OpenAI has shut down its AGI Readiness Team, a group responsible for developing safeguards around advanced artificial intelligence systems.
The team focused on the safety of artificial general intelligence (AGI), which OpenAI defines in economic terms as AI systems capable of operating autonomously and automating a wide range of human tasks. The team members will be reassigned to other departments within the company.
Miles Brundage, OpenAI's outgoing Senior Advisor for AGI Readiness, expresses serious concerns about this development as he announces his departure from the company. "In short, neither OpenAI nor any other frontier lab is ready, and the world is also not ready," Brundage states in a detailed public statement.
Former internal AGI readiness advisor warns of lack of regulation
Brundage points to significant gaps in AI oversight, noting that tech companies have strong financial motivations to resist effective regulation. He emphasizes that developing safe AI systems requires deliberate action from governments, companies, and civil society rather than occurring automatically.
Following his departure, Brundage plans to either establish or join a non-profit organization, saying he can have more impact working outside the industry. "I think AI is unlikely to be as safe and beneficial as possible without a concerted effort to make it so." His team developed the five stages of AI progress for OpenAI.
This latest shutdown follows OpenAI's decision in May to disband its Superalignment team, which studied long-term AI safety risks. At that time, team leader Jan Leike publicly criticized the company, stating that "security culture and processes have to take a back seat to "shiny products."
The company sees additional leadership changes, with three executives departing last month, including CTO Mira Murati and Head of Research Bob McGrew. Despite these internal changes and ongoing financial losses, investors recently value OpenAI at $157 billion.

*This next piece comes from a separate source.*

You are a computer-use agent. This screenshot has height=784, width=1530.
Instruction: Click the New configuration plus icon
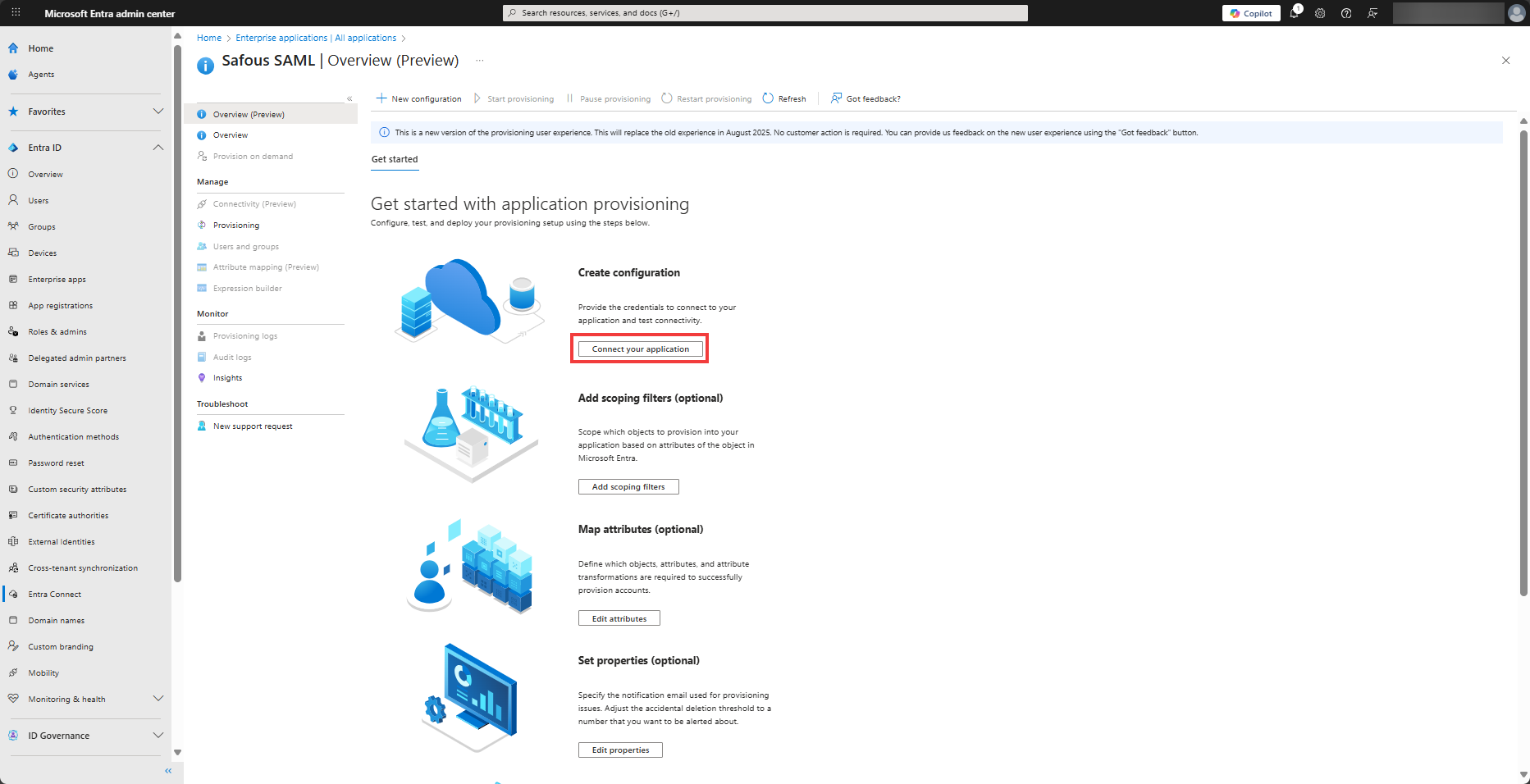[381, 98]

The shutdown of OpenAI's AGI and ASI security teams points to two possible conclusions: The company either no longer sees advanced AI as an immediate possibility, or it is taking an irresponsible approach to AI safety, according to critics of CEO Sam Altman.
Altman continues to argue that the development of AGI is both feasible and imminent. Dario Amodei, CEO of Anthropic, one of OpenAI's main competitors, suggested that while AGI could emerge as early as 2026, the timeline remains highly uncertain.